In designing all five houses, Fischer and Schmeer applied elements of both historicist and modern architecture while deliberately and convincingly working with the contrast between the two. The facades make use of variously textured plaster, and each building is of a different colour: reddish-grey, ochre, green and greyish-green. With its grooved plaster facade on the ground floor and the use of metal (on the portal) and wood (on the balcony railings), no. 47 comes closest to geometric Art Nouveau, while the upper part of no. 43 possesses a certain modernist austerity. The authorship of the above-described, relatively diverse reliefs remains unresolved. Although it is known that the Vienna sculptor Ferdinand Winkler worked on the Swedish House, there is little evidence to ascribe these works to his hand.

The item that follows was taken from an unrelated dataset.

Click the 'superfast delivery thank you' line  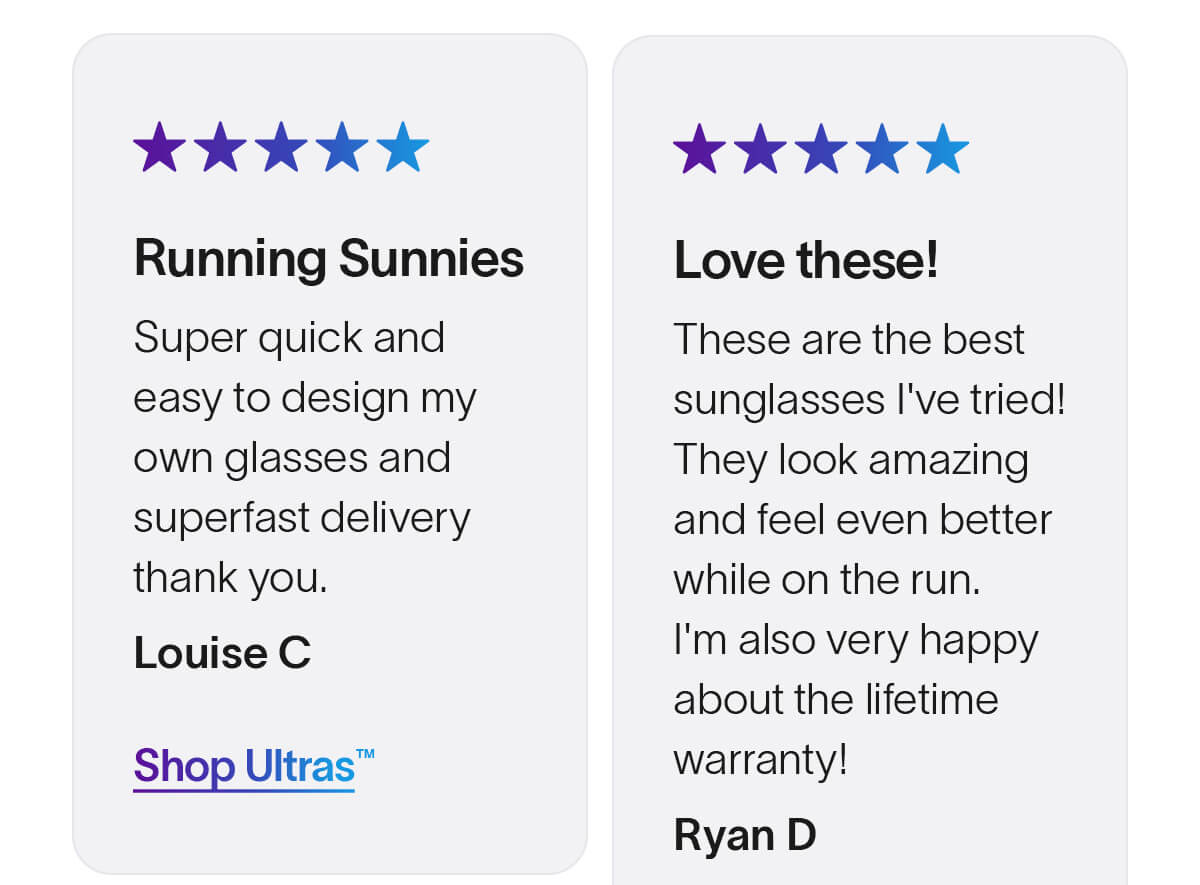(302, 548)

Like the street-facing elevations, the facades on the buildings’ courtyard side were articulated into various fields and volumes as well, thus eliminating the need for light shafts. Much attention was also paid to decorating the corridors and stairways. In no. 47, for instance, the entrance hall features decorative stuccowork with Fritz Schmeer’s initials and the date of construction (1910), and the entrance areas to the apartments are decorated with stained glass.